Una de esas mujeres era su tía, quien luego de quince días con fiebre falleció en el hospital más cercano, a 45 minutos de donde viven. Fue hace dos años. En los estudios se veía una nube negra en sus pulmones. El médico que la atendió los comparó con los de un fumador, pero ella nunca había fumado. La mujer tenía 42 años y era una de las soñadoras más jóvenes de la comunidad.

La producción minera de La Guajira representa un 40 por ciento del PBI minero del país, que equivale al 1,26 del total nacional.

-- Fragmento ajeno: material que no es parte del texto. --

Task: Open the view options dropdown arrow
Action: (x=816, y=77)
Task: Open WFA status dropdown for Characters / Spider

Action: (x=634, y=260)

En el 2021, el carbón fue el producto minero que más divisas generó para el país. “Todo ese carbón que se saca de Colombia es quemado en otro lugar del mundo y contribuye a la crisis climática. Aquí hay un racismo ambiental: estas poblaciones no solo son afectadas por estos megaproyectos, también van a ser las más afectadas por el efecto que generan el cambio climático y la crisis climática en la que ya nos encontramos”, sostiene, por su parte, Mateus Parra.

Para la abogada, los daños generados por la mina son irreparables y la empresa debe paralizar sus actividades para dar inicio a procesos participativos de transición energética que incluyan a las comunidades. “Este modelo extractivista que se ha determinado para nuestra América Latina no deja el progreso y desarrollo que se decía”, se lamenta.